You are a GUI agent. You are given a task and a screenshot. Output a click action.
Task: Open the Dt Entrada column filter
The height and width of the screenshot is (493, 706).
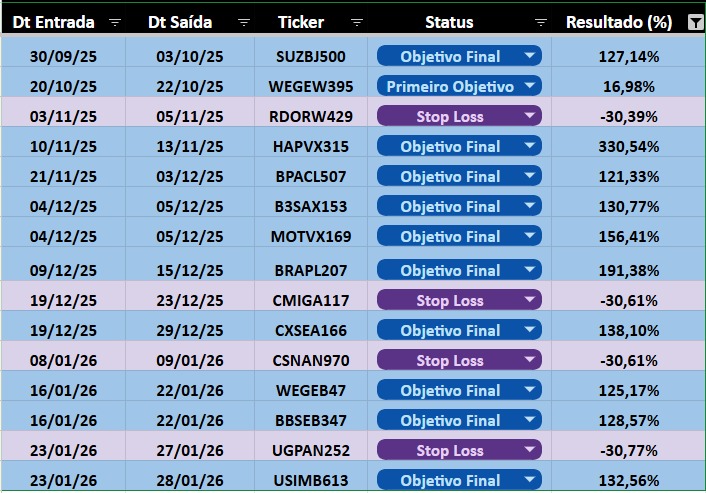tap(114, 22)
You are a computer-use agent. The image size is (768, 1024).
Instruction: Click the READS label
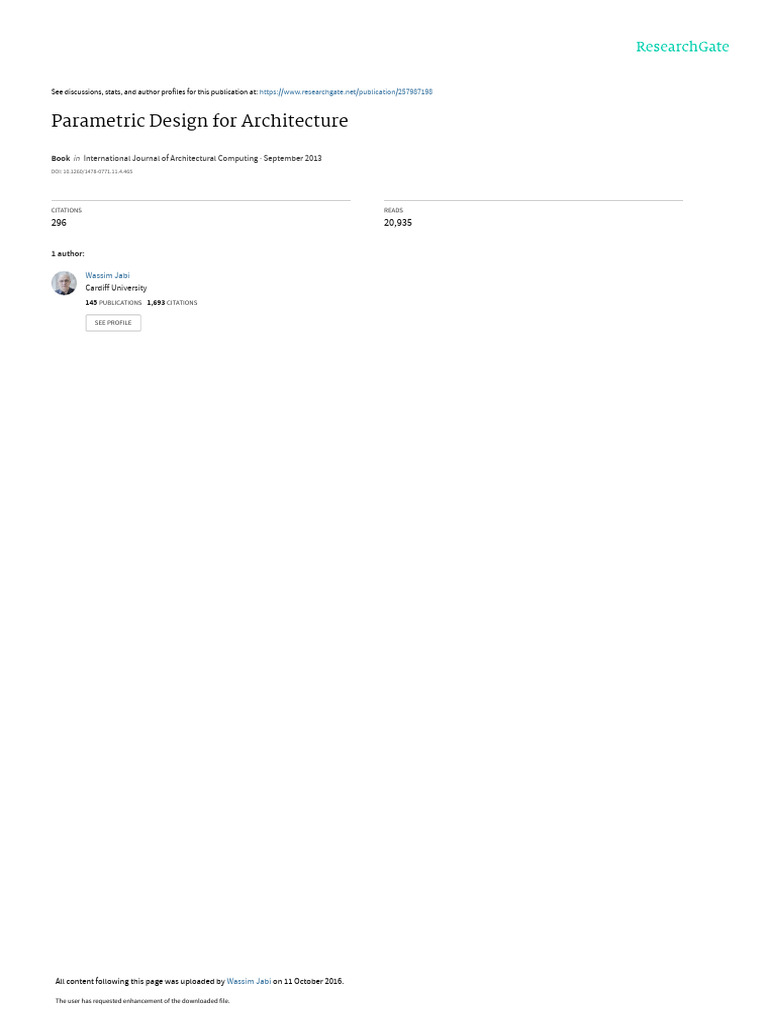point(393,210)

**REQUIREMENT**
Excluding images, output exactly the lines from the one that holds "You are a computer-use" through the final line of the material, both ends included.

**EXERCISE RESULT**
You are a computer-use agent. The image size is (768, 1024).
Instruction: Click the READS label
point(393,210)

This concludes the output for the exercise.